Ann Della Maggiore
Ann Della Maggiore, DVM, DACVIM, serves as an assistant professor of clinical internal medicine at the University of California, Davis School of Veterinary Medicine, with a specific interest in small animal endocrinology. She received her veterinary degree from UC Davis, then completed a residency in small animal internal medicine at the same institution.Read Articles Written by Ann Della Maggiore
Evaluating a poorly controlled diabetic pet can be frustrating for both the clinician and the owner. The veterinarian must conduct a thorough examination of the patient, along with careful monitoring, to successfully stabilize these animals. There are critical questions that must be answered.
Questions: Investigating the Unstable Diabetic Dog
- What are possible causes of poor diabetic control in this dog?

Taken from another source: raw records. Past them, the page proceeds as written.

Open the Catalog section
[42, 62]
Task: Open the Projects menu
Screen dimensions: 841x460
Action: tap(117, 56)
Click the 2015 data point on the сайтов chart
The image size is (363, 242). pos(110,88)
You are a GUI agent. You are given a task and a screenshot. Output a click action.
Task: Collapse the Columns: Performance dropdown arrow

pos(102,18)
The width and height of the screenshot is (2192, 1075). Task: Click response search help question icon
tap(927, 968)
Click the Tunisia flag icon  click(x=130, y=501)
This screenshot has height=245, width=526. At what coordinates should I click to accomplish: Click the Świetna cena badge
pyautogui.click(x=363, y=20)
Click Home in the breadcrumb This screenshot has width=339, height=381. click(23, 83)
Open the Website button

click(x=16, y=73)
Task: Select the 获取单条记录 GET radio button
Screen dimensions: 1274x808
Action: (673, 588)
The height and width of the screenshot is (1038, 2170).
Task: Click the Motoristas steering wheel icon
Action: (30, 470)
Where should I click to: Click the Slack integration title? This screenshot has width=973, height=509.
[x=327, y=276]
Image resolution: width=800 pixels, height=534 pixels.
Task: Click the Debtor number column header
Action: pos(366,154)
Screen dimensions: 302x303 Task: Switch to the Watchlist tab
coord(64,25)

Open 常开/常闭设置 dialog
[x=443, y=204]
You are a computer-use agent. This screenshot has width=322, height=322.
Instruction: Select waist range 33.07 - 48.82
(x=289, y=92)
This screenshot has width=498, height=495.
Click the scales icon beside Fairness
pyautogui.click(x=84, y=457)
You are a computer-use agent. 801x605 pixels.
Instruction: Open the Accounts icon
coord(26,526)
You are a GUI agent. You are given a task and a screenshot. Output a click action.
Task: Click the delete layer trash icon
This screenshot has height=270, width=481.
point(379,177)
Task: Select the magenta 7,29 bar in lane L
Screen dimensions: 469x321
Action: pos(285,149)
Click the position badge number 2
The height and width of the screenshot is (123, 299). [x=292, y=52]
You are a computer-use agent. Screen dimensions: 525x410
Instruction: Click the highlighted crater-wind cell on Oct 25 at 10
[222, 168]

- Are there problems with insulin handling and administration?
- Is this dog receiving an appropriate insulin type and dose?
- What and when is the dog being fed, and does the dog receive any additional treats or table scraps?
- What are possible causes of insulin resistance in this dog?
- What additional diagnostics would help in better assessing diabetic control?
Buster, a 7-year-old male castrated beagle mix weighing 18 kg, was presented for evaluation of uncontrolled diabetes.
Six months before presentation, Buster was presented to his primary veterinarian for polyuria, polydipsia, and weight loss. Physical examination and complete blood count (CBC) were unremarkable, while the serum biochemical profile (Table 1) demonstrated:
- Mildly increased alkaline phosphatase (ALP)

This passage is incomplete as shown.